With God's grace, we have been left unscathed. But generally speaking, the real estate sector had a sizeable amount of people who were investors. Two things happened. It was difficult to sell your apartment at that price and you weren't being able to sell it when you wanted to because of ill liquidity. So the investor community kind of walked away from the sector. Financing became more and more difficult. Therefore projects that had landed a certain completion, they found themselves in a cash crunch because of these reasons. The projects got delayed, and customers got hostile.


Then RERA happened and litigation followed. It became a perfect storm. Even if there were honourable people, they got caught in a difficult situation. Obviously, there would be people in the other end of it who have massively diverted funds. In this storm, it not only caught hold of people who were gaming the system, but even other who were not gaming the system because the whole cookie crumbled. Having said that, there has been a huge clean-up of the system, there has been consolidation. There was very low entry barriers to these businesses. I think now people will think before they want to get into this business. In a long term context, even though it has been a very painful period, it may lead to a more healthy, robust real estate sector.


Q) What do you see as the big challenges before the sector in the next 5-10 years?


I would think that investors will remain shy for at least the next foreseeable 3-5 years. So builders have to cater directly to consumers a lot. Second, the investor is not so particular of what he buys because he buys with an intent to sell. But a real user buys to use. When a user buys it, he has to see whether he can afford it. So there will be a greater push for everyone to do more of affordable housing than luxury, because that's where the demand is truly going. I think there will be are figuring out of the real estate strategy. And because there is a lot in the pipeline that has been wrongly concealed, there are going to be incomplete projects that will lie around for years.

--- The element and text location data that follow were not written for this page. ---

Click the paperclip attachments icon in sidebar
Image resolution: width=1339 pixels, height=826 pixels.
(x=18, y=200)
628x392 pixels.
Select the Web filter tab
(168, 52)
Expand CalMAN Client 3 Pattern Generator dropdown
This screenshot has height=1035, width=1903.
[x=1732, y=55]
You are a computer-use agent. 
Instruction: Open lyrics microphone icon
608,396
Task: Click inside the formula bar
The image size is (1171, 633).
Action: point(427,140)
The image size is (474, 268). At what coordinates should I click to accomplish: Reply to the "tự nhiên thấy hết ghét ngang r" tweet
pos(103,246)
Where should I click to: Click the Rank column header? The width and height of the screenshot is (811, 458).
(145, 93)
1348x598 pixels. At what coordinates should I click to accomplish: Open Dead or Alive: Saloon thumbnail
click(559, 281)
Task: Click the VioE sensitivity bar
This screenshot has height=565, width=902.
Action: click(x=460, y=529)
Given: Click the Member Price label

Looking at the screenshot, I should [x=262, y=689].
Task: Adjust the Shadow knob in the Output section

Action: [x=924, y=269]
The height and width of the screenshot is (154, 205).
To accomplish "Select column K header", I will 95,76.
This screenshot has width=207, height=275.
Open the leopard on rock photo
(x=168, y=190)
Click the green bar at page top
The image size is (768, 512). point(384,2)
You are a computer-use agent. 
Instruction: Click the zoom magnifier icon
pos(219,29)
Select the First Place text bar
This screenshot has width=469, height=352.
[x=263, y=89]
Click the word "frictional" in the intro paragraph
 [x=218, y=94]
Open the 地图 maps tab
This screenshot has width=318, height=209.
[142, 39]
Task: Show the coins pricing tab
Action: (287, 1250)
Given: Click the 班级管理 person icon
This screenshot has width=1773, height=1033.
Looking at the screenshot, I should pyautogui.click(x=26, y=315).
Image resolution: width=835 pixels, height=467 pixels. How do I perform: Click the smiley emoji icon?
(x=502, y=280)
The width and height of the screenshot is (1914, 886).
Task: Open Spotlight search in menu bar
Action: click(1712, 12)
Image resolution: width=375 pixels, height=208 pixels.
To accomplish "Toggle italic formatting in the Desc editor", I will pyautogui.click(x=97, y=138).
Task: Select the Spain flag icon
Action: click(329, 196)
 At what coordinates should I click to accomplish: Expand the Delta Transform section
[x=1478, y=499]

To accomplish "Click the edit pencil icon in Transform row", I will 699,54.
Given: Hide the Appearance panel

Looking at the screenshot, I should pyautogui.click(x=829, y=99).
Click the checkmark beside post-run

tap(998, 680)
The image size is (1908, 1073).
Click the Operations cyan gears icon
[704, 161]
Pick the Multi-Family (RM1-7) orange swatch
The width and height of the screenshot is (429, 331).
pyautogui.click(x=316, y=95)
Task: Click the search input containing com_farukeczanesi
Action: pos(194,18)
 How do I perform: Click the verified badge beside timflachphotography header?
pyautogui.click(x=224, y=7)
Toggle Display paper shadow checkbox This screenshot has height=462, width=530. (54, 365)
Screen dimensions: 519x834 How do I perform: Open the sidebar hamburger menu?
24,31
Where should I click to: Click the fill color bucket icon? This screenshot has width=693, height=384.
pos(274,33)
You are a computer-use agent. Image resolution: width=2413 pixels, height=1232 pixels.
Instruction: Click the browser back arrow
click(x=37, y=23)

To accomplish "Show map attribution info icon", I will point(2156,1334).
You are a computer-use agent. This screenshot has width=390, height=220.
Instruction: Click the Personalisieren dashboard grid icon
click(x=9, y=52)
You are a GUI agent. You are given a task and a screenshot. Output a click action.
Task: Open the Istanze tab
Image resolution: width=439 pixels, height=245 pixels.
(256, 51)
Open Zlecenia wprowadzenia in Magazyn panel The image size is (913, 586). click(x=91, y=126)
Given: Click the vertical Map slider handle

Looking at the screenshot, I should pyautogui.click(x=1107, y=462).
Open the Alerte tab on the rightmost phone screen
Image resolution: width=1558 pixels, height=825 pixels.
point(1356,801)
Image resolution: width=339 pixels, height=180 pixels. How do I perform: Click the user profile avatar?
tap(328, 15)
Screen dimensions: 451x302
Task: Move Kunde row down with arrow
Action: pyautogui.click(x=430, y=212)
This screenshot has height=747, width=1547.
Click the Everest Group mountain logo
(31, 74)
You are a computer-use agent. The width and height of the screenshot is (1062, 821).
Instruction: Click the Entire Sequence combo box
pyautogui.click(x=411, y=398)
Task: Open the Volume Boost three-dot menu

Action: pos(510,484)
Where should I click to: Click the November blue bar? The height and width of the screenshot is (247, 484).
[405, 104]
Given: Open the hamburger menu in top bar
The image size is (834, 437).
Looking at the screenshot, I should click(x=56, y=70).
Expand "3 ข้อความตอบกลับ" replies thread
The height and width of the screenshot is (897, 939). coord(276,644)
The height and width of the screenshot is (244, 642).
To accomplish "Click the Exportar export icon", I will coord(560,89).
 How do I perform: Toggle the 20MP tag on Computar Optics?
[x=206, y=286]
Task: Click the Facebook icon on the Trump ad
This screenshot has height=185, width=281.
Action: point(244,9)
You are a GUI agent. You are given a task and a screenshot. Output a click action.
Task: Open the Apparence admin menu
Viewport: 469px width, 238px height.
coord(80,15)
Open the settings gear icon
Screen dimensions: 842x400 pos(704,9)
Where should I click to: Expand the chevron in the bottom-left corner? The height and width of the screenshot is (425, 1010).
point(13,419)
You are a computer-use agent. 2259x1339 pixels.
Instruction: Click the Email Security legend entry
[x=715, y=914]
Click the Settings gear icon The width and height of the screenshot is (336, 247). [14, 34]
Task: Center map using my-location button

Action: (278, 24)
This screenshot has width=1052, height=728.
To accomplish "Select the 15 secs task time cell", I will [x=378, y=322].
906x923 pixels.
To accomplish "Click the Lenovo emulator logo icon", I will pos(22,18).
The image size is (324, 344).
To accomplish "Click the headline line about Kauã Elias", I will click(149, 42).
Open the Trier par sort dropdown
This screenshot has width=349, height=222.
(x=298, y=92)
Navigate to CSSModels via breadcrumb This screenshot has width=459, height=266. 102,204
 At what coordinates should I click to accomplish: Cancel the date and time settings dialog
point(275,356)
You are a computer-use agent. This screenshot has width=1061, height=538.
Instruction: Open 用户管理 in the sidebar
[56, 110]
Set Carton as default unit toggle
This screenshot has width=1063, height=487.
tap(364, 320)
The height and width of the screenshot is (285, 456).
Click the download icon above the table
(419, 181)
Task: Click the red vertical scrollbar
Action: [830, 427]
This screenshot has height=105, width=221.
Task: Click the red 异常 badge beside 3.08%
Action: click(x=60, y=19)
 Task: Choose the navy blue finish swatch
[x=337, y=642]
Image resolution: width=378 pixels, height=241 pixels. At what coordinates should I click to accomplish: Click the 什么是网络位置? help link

Q) How difficult has it been to procure loans for projects?


Companies are facing problems in getting loans. It has become a challenge.


Q) How does this challenge affect a consumer?


Not in the immediate short run but it will happen soon. There is over supply and there is huge pressure on everybody to liquidate stocks. So now is a good time to buy for those who want to buy.


Q) Coming to Bengal, every year there are investment summits. But we don't see that translating on the ground. What do you have to say?


That is not the case. From announcements to conversions, it is pretty much in tune with that of other states. I don't think conversion is really short but it's never going to be the exact same. But statistically it is not skewed. The perception is like that because there is a history and that history sometimes contributes to the perception. The other is that the big iconic investments hasn't happened. Investments have happened in small and medium scale segment and units that don't make that kind of splash. As a result, the visibility is lower but the reality is fine. Therefore, there is a robust economy and job creation is also happening in the small and medium segment.


Q) But educated people are struggling to find jobs in Bengal.


Maybe. Some categories may not be served. But the state looks at whether it is developing the economy and whether it's creating the jobs. There are sectors where we haven't been able to produce the desired results and we need to work hard on that. Of course there have been failures but things can improve.


Q) So where do you see your company going in the next 10 years? What are the big plans?


We are concentrating on three sectors - hospitality, real estate and health. Most of our activities are concentrated in eastern India, not just Kolkata. We are doing projects in Bihar and Sikkim. In the last couple of years, the good news is we haven't been in trouble. The bad news is we haven't grown. So we have somehow stayed afloat. Had the situation been good, we could have thought of moving out of the state or region. India has had a rather long run of difficult period as far as the business economy is concerned. Hopefully that should change.